Record excerpts →
--- START ---

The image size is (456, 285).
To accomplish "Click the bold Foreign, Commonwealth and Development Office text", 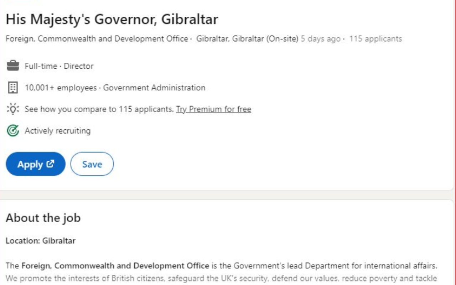I will pos(115,266).
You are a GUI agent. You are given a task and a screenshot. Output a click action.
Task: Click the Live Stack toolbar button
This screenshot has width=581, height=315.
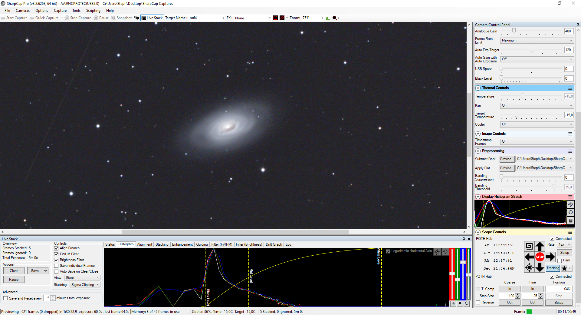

--- END ---

Required work → What are the lines above that hold the string "screenshot"? Copy them.

Answer area →
You are a GUI agent. You are given a task and a screenshot. Output a click action.
This screenshot has width=581, height=315.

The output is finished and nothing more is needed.